■ INSTRUCTIONS FOR THE TASK: Please print every record below exactly as it reads.
————
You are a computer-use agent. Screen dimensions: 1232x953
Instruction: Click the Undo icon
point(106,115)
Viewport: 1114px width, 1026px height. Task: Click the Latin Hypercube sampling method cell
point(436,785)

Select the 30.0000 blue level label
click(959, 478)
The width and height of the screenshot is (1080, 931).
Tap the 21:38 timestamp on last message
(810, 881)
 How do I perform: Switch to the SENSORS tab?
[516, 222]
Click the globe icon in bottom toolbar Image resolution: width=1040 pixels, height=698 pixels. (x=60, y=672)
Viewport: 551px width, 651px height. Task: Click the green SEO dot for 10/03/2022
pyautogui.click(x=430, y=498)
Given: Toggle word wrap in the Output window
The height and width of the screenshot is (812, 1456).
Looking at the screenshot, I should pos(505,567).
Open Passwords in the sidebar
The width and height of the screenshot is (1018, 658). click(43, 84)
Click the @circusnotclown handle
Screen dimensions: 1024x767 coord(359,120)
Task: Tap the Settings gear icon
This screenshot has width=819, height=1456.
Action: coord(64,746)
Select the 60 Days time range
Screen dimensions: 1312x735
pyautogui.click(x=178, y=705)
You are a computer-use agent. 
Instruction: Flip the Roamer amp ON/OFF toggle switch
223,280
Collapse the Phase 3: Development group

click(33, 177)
————
■ RESPONSE:
You are a computer-use agent. Screen dimensions: 1232x953
Instruction: Click the Undo icon
point(106,115)
Viewport: 1114px width, 1026px height. Task: Click the Latin Hypercube sampling method cell
point(436,785)

Select the 30.0000 blue level label
click(959, 478)
The width and height of the screenshot is (1080, 931).
Tap the 21:38 timestamp on last message
(810, 881)
 How do I perform: Switch to the SENSORS tab?
[516, 222]
Click the globe icon in bottom toolbar Image resolution: width=1040 pixels, height=698 pixels. (x=60, y=672)
Viewport: 551px width, 651px height. Task: Click the green SEO dot for 10/03/2022
pyautogui.click(x=430, y=498)
Given: Toggle word wrap in the Output window
The height and width of the screenshot is (812, 1456).
Looking at the screenshot, I should pos(505,567).
Open Passwords in the sidebar
The width and height of the screenshot is (1018, 658). click(43, 84)
Click the @circusnotclown handle
Screen dimensions: 1024x767 coord(359,120)
Task: Tap the Settings gear icon
This screenshot has width=819, height=1456.
Action: coord(64,746)
Select the 60 Days time range
Screen dimensions: 1312x735
pyautogui.click(x=178, y=705)
You are a computer-use agent. 
Instruction: Flip the Roamer amp ON/OFF toggle switch
223,280
Collapse the Phase 3: Development group

click(33, 177)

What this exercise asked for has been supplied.